Nova unidade busca acelerar pesquisas e inovação em proteínas funcionais para alimentos e nutrição animal
A JBS lançou nesta quarta-feira, 1º de abril de 2026, seu novo centro de biotecnologia avançada no Brasil, voltado ao desenvolvimento de proteínas funcionais, conhecidas como “superproteínas”. Localizado em Florianópolis, Santa Catarina, o JBS Biotech tem como objetivo consolidar o país como polo de inovação em alimentos e ingredientes nutricionais.
Estrutura e capacidade do centro
Instalado dentro do Sapiens Parque, complexo de pesquisa e desenvolvimento do estado, o centro ocupa uma área superior a 4 000 m² e abriga mais de 20 laboratórios especializados. A infraestrutura foi planejada para apoiar desde pesquisas científicas básicas até processos de validação tecnológica aplicáveis em escala industrial, permitindo a transição rápida de descobertas laboratoriais para soluções de mercado.
Segundo a direção da empresa, a unidade funciona como um hub interdisciplinar, integrando áreas como biotecnologia, fisiologia, farmacologia e ciência de dados. A estrutura inclui biobancos, laboratórios de simulação computacional e recursos de supercomputação, que possibilitam análises complexas e o uso de inteligência artificial no desenvolvimento de moléculas e formulações.
Superproteínas: definição e propósito
“Superproteínas” são proteínas com propriedades funcionais específicas, como perfis de aminoácidos ajustados, alta digestibilidade e características nutricionais diferenciadas. Elas podem ser aplicadas em produtos alimentícios, suplementos ou soluções nutricionais para humanos e animais.

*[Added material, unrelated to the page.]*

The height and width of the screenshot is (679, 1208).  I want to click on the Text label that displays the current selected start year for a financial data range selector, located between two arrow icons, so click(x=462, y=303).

O desenvolvimento dessas proteínas envolve biologia molecular avançada, engenharia de processos e análise de dados para criar ingredientes de alto valor agregado.
A JBS destaca que o objetivo do centro não é apenas produzir ingredientes, mas criar plataformas tecnológicas que acelerem a disponibilização de produtos inovadores no mercado, reduzindo o tempo entre pesquisa e aplicação industrial.
Liderança e estratégia
A engenheira química Fernanda Berti, doutora em Desenvolvimento de Processos Químicos e Biotecnológicos, coordena o centro e enfatiza seu papel como polo interdisciplinar, reunindo pesquisas fundamentais, simulações computacionais e validação experimental.
Para o CEO global da JBS, Gilberto Tomazoni, a iniciativa representa um avanço estratégico. Ele ressalta que a unidade “eleva o padrão competitivo da cadeia de proteína animal” e possibilita o desenvolvimento de soluções que vão além de produtos tradicionais, com foco em características funcionais e nutricionais diferenciadas.
Aplicações e impacto esperado
O centro trabalhará em nutrição de precisão, capaz de modular respostas fisiológicas em animais e seres humanos, além do desenvolvimento de proteínas para alimentos e suplementos. A expectativa é que esses avanços contribuam para a melhoria da qualidade nutricional dos produtos e para uma produção mais sustentável de proteínas.
A infraestrutura também permite integrar diversas fases do ciclo de pesquisa e desenvolvimento, incluindo análise de dados complexos e utilização de inteligência artificial para otimização de moléculas, formulações e novos produtos.
Conclusão
A inauguração do JBS Biotech representa um marco na inovação em proteínas no Brasil, consolidando o país como um centro estratégico para pesquisas em alimentos funcionais. Ao investir em superproteínas e plataformas tecnológicas avançadas, a JBS busca acelerar o desenvolvimento de produtos com alto valor agregado, que atendam tanto ao setor de nutrição animal quanto à indústria de alimentos e suplementos para humanos.
O centro também reforça a capacidade da empresa de se manter competitiva globalmente, integrando pesquisa científica, engenharia de processos e inteligência artificial para gerar soluções nutricionais diferenciadas. Com essa iniciativa, a JBS posiciona-se na vanguarda das tendências internacionais de alimentação funcional, nutrição personalizada e eficiência produtiva, abrindo caminho para novos produtos inovadores que podem impactar tanto o mercado interno quanto cadeias globais de proteína.
No médio e longo prazo, o sucesso do centro dependerá da continuidade da integração entre pesquisa e aplicação industrial, da gestão eficiente dos recursos tecnológicos e da capacidade de traduzir descobertas científicas em soluções comerciais escaláveis. Dessa forma, a unidade tem potencial para influenciar tendências globais de alimentos e suplementação nutricional, além de contribuir para a sustentabilidade e inovação na cadeia de produção de proteínas.